Miller and Sanders said in a joint statement that they "made significant progress" over the weekend toward agreement on legislation to reform the Veterans Affairs Department.
Negotiations had appeared in jeopardy Thursday after Miller and Sanders announced their competing plans, then held separate news conferences lashing out at each other. The men resumed talks in private Thursday night.
The plan is intended to "make VA more accountable and to help the department recruit more doctors, nurses and other healthcare professionals." Miller and Sanders said.
Few details of the agreement were released, but the bill is expected to authorize billions in emergency spending to lease new 27 clinics, hire more doctors and nurses and make it easier for veterans who can't get prompt appointments with VA doctors to get outside care.
Sanders proposed a bill last week that would cost about $25 billion over three years. Miller countered with a plan to approve $10 billion in emergency spending, with a promise of more spending in future years under the normal congressional budget process.
Miller's bill would keep most of the provisions in a Senate-passed bill and would authorize about $100 million for the Veterans Affairs Department to address shortfalls in the current budget year.
Both bills cost significantly less than bills approved last month by the House and Senate.
The VA scandal came to light earlier this year when whistleblowers gave the media accounts of long wait times for veterans that were covered by "paper lists" to hide the fact that the VA's suggested seven-day waiting period wasn't being met.
Some veterans died while waiting to see a doctor.
Republicans and Democrats proposed separate plans. But the Congressional Budget Office estimated the costs at more than lawmakers had expected – $44 billion in the case of the GOP-led House proposal and $35 billion for the Democratic-led Senate plan.
An overload of the system has been blamed as part of the reason for the backlog, and acting VA Secretary Sloan Gibson wants $17.6 billion to hire more doctors and staff to alleviate the problem
Troops returning from Iraq and Afghanistan, combined with a spike in Agent Orange claims from Vietnam veterans are sending more to VA medical centers seeking treatment.

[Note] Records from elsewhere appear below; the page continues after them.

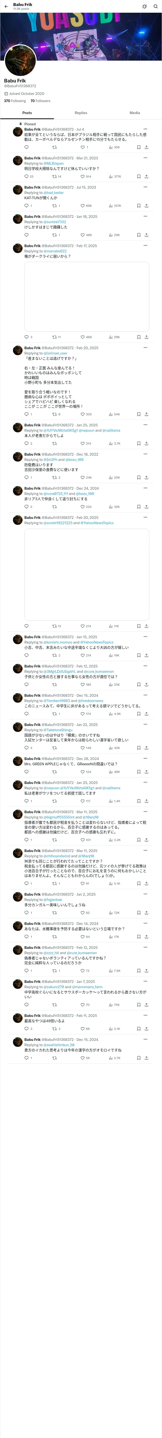The height and width of the screenshot is (1438, 162).
Task: View analytics of the pinned post
Action: point(114,147)
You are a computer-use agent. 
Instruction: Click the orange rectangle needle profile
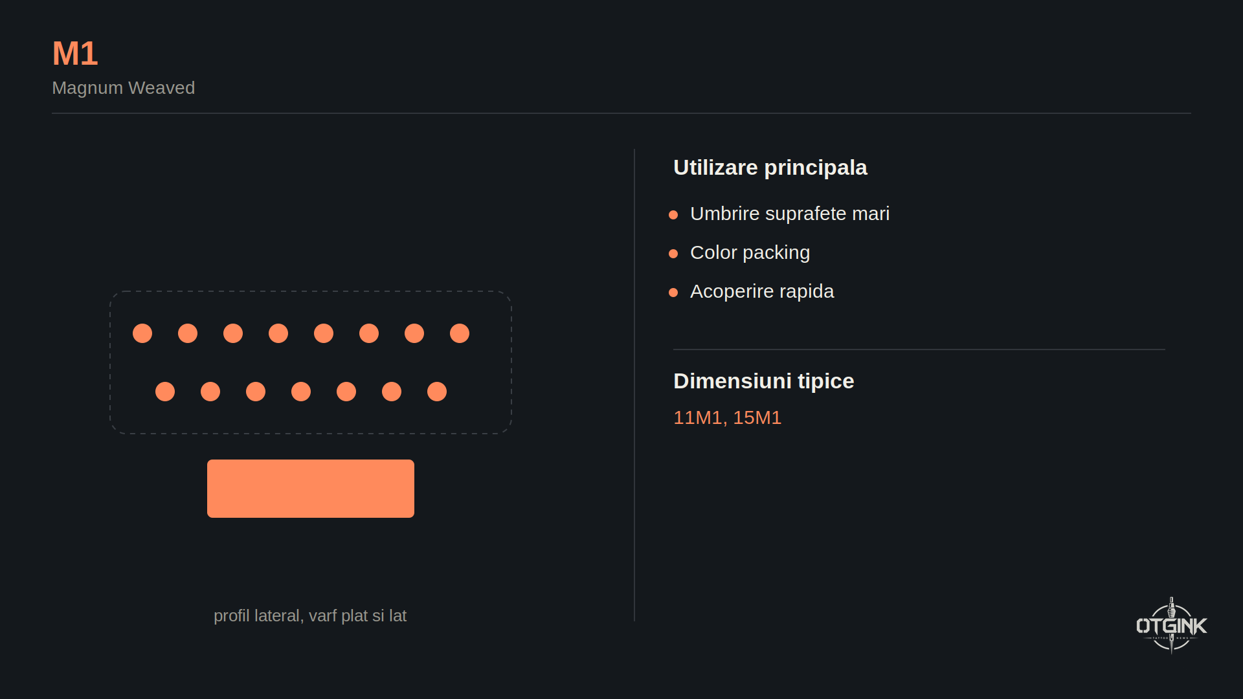(x=311, y=489)
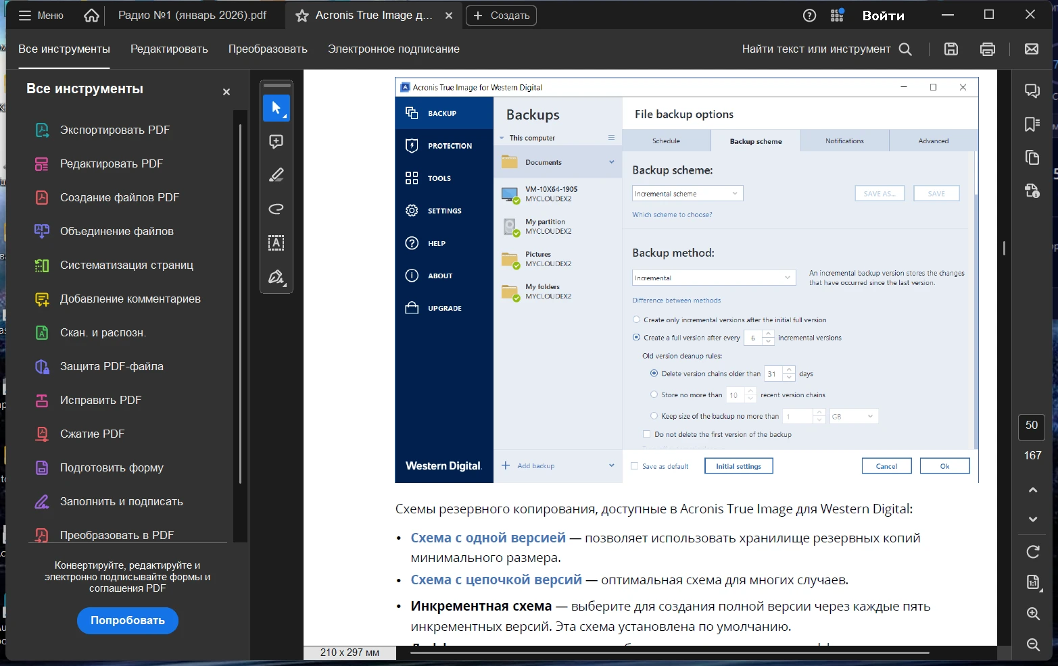The width and height of the screenshot is (1058, 666).
Task: Click the horizontal scrollbar under the page
Action: click(x=669, y=652)
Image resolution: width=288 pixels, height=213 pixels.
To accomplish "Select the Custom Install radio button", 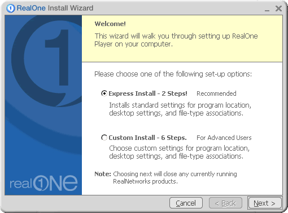I will [x=104, y=138].
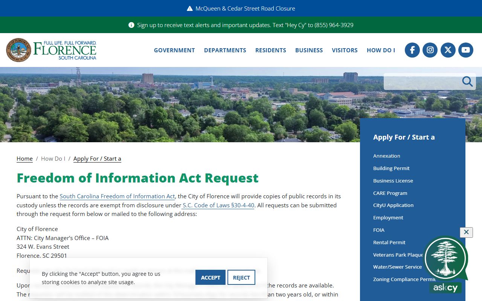Click the magnifying glass search icon

467,81
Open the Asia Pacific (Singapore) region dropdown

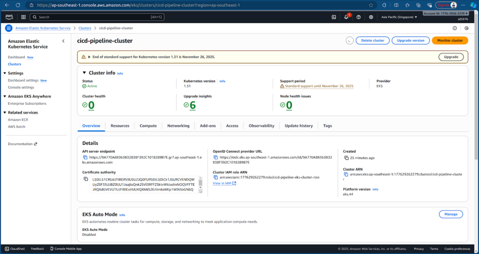399,17
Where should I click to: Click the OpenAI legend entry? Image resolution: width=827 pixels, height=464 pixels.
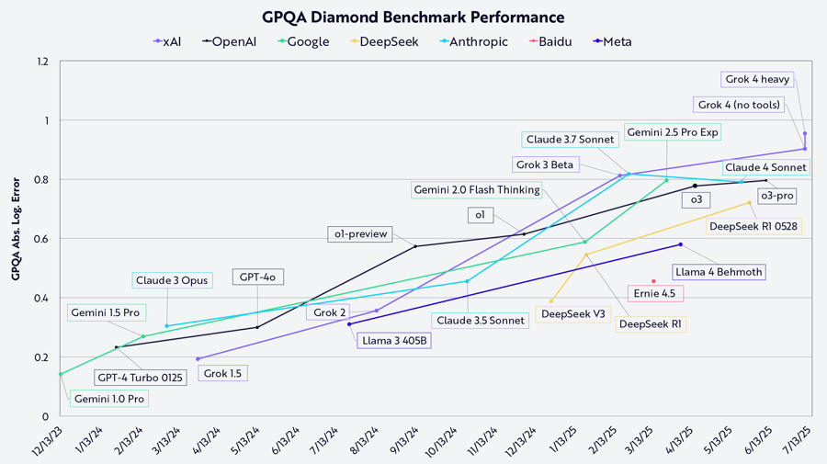click(x=230, y=41)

The House and Senate are set to adjourn at the end of the week until early September, and lawmakers from both parties have said completing a bill on veterans' healthcare is a top priority.
Montel Williams, who has been outspoken on fixing the VA quickly
, has been pushing the Twitter hashtag #VASurge to get lawmakers' attention. He didn’t sound optimistic in a tweet Sunday.
Williams, a Marine and Navy veteran before he became known as a talk-show host, blamed Republicans in the House for keeping legislation from getting passed. In a separate tweet, Williams urged House Speaker John Boehner to hold an up or down vote on the compromise deal.
Republicans have blamed Democratic Senate Majority Leader Harry Reid for stopping legislation because they say he has refused to allow Republican amendments to bills.
The Associated Press contributed to this report.